A new wave of black metal is emerging. One that’s more profound, more meaningful, more complex than it ever has been. Is the world bleaker than it was in the 90s? Are there things more evil than Satan? The answer is a resounding…maybe? As the subgenre and its ideas have grown the bands have improved massively as well. The Swedish Wormwood has been somewhat of a revelation in recent years and received much praise for their first two records, Ghostlands: Wounds from a Bleeding Earth and Nattarvet. Now, with their third release, Arkivet, the Swedish quintet undoubtedly come with big expectations.
The album that’s loosely based on a novel by the same name from Mikael Strömberg starts furiously, but also somehow despondently. As the song develops it paints a bleakness and an overall message of desperation that comes through mostly with the vocals, while the instrumentation is unforgiving, yet melancholic. Towards the end, as the choir joins there is a sense of the song being a dirge and a critique of the human condition that’s best condensed in the words of the band, “Man deserves to die.”
If you care less about the message and just want the music there is a lot to appreciate as well. Compared to its predecessor, Nattarvet, the album takes a step towards post-black metal and utilises melancholic softer passages in a very modern way that manage to soothe and give a sense of sadness, although the album is not without a sense hope such as towards the ending of “End of Message”.
“My Northern Heart” is definitely my favourite song on the album and one that basically signals the second half of this album. Starting with an absolutely beautiful neofolk melody that sounds a lot like it might be played on a nyckelharpa, the song has a more traditional black metal touch as the vocals, guitars and the blast beats join in. The same then continues throughout “Ensamheten”, driven forward mainly by the guitar riffs, which have always been a strong component in Wormwood’s sound.
While I usually do prefer it when bands write in their native languages, there isn’t much of a difference between the Swedish and English songs here. However, I do really enjoy how the harsh vocals sound as they intertwine in several styles of growls and screams (sometimes from two band members at once) on these last two songs. There’s even a spoken growled or semi-growled part, which fits in very well to bring the song to a climax before it ends with some really lovely melodic guitar work.
The record ends with a complex and rather grimly titled nine-minute long piece, “The Gentle Touch of Humanity”, which has a pretty chunky bit of basically harrowing – mainly environmental – news being read aloud while soft melancholic music plays in the background. I understand the idea here and it works, but it does disrupt the song a bit too much, I think. The track finishes very strongly, however, and brings this rather philosophical journey to an end with some more great vocals and guitar riffs.

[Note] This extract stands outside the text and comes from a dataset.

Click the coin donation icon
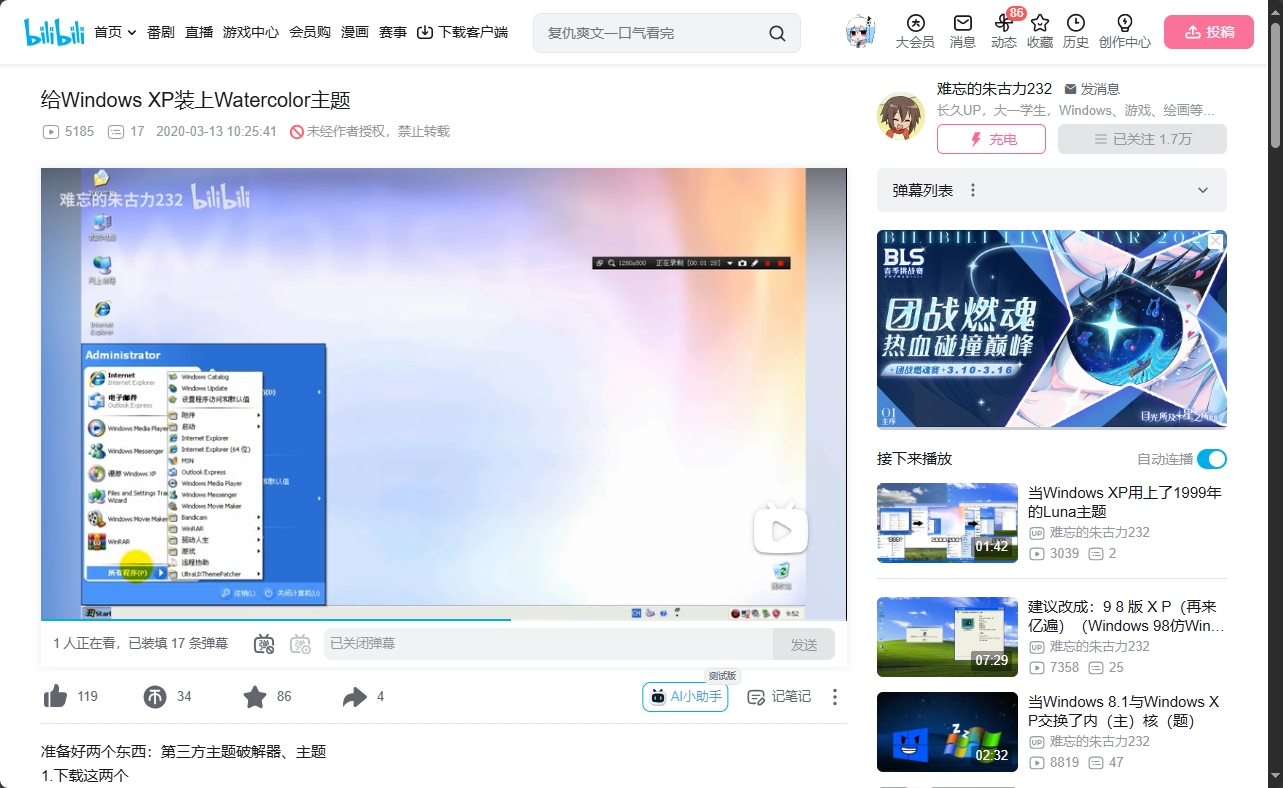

This really is one of those albums that – assuming you care about something deeper than just headbanging – really leave you with an imprint. At a time when the future seems terrifying and uncertain, Wormwood are another one of those bands that reminds us of it, and with it black metal is becoming genuinely scary as the demons are no longer needed because worse things are happening. It’s hard to say how much of that is reality and how much of it comes from us just being more aware of it. Arkivet is a brutal record, not only with its sound but with its message as well, and surely one of the albums that should be spoken about a lot this year.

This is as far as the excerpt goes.